Analysis of Ehrlichia species by polymerase chain reaction

Six new or putatively new Ehrlichia species have been described in the last decade. These veterinary and human pathogens are obligate intraleukocytic parasites. Two novel human pathogens, Ehrlichia chaffeensis and the unnamed etiologic agent of human granulocytotropic ehrlichiosis (HGE), appear to be tick transmitted. These agents cause a non-specific flu-like syndrome which confounds diagnosis and delays treatment which can lead to more severe illness. Because seroconversion does not occur until 7-21 days after the onset of illness, non-serologic tests are needed that can detect Ehrlichia sp. soon after infection.;Molecular techniques based on PCR amplification of pathogen DNA provide the best opportunity for developing efficient new diagnostic tests. Repetitive element PCR (rep-PCR) is one technique used to distinguish among various bacterial species and strains. Rep-PCR was performed on seven species of Ehrlichia and the agent of HGE. Banding patterns were species-specific and bands ranged in size from approximately 50 to 1000 base pairs.;Another PCR-based method, intergenic spacer (ITS) analysis, uses length or sequence polymorphisms between the 16S and 23S rRNA genes to distinguish among species or strains.

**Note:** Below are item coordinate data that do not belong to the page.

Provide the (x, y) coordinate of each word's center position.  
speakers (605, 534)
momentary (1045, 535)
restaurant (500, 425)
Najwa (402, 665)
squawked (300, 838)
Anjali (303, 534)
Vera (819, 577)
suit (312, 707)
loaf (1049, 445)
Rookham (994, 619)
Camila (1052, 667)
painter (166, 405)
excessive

The ITS sequences for E. chaffeensis (Arkansas strain), and two strains of the HGE agent (NCH-1 strain from Massachusetts and EPCR105 strain from New York) were determined. For each agent a single spacer was amplified and sequenced. An unexpected level of similarity in ITS length (585 nucleotides) and nucleotide sequence (97.9% homology) between E. chaffeensis and HGE strain EPCR105 was found. However, the ITS from HGE strain NCH-1 was 900 nucleotides in length and included a tRNA;In searching for wildlife reservoirs of these emerging ehrlichial diseases a new Ehrlichia-like agent was identified in white-tailed deer. Discovery of this novel agent and emergence of other ehrlichial pathogens emphasizes the need for high-resolution techniques for characterizing Ehrlichia spp. The rep-PCR and ITS analysis techniques developed here hold substantial promise for enhancing ehrlichial identification, and with refinement, could aid epidemiologic studies and routine diagnostics.